_GIVEN ENTRIES_
---*---

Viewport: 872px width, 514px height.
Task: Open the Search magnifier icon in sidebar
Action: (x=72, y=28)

---*---

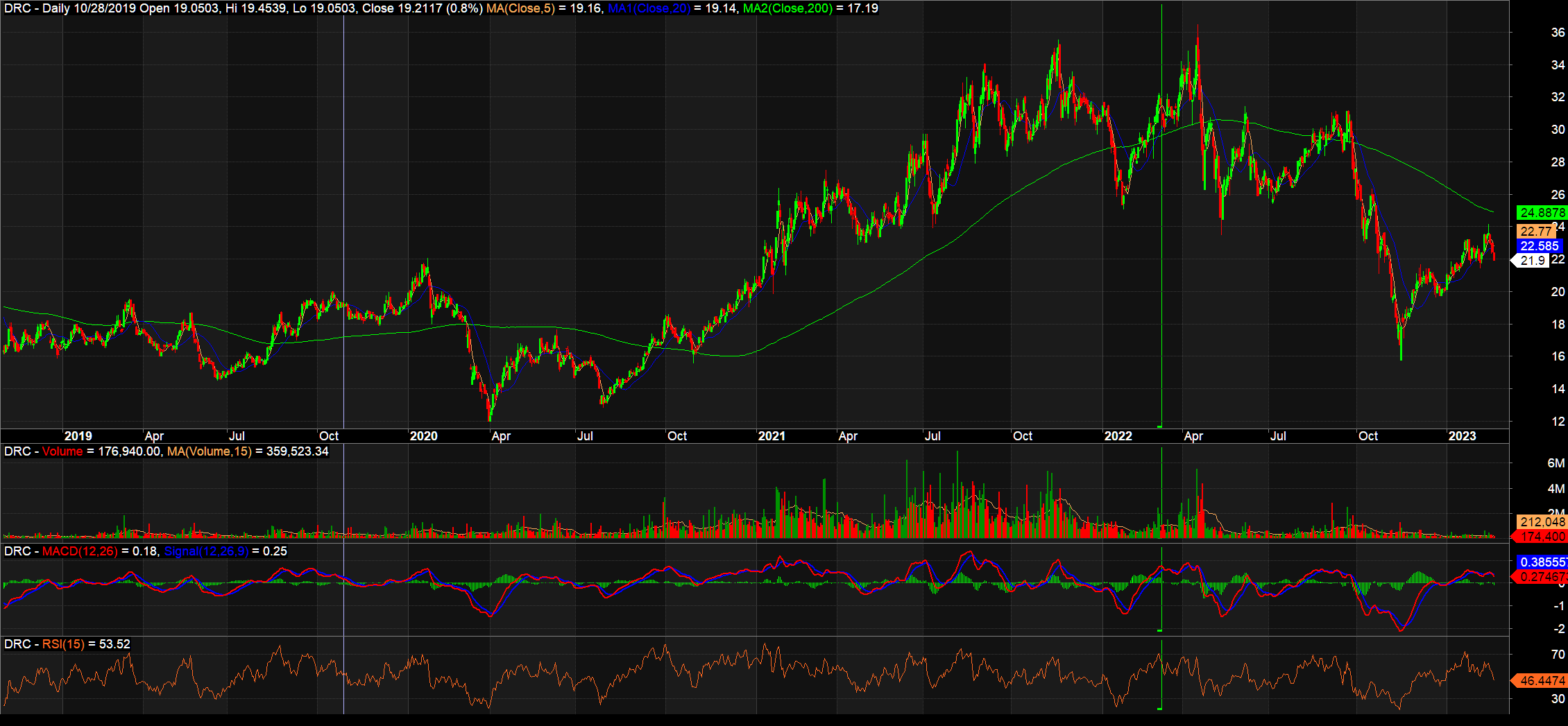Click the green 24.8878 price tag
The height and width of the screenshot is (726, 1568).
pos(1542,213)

---*---

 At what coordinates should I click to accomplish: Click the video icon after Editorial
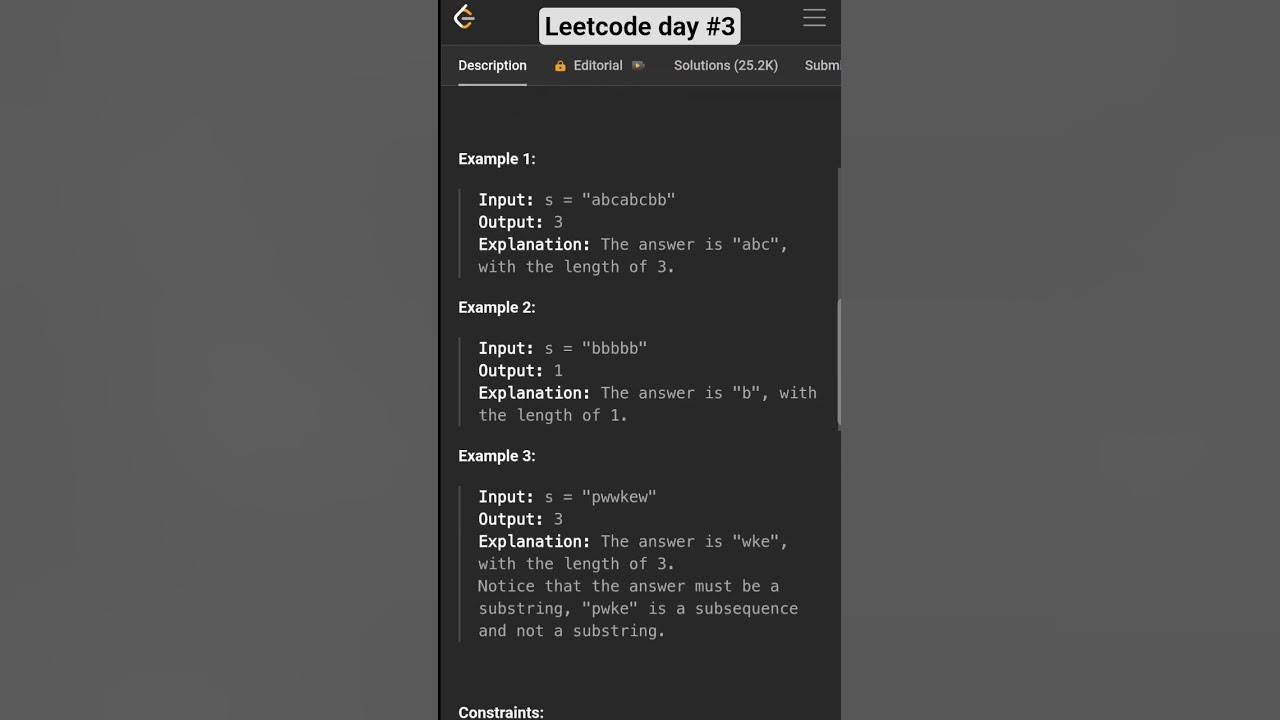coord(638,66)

---*---

_WHAT THIS TASK INVOLVES_
Could you repeat the lines starting at the one containing "Viewport: 872px width, 514px height." and ending at the one containing "Action: (x=72, y=28)", with "magnifier" replaced by "magnifying glass" and nothing else changed?

_PROBLEM SOLUTION_
Viewport: 872px width, 514px height.
Task: Open the Search magnifying glass icon in sidebar
Action: (x=72, y=28)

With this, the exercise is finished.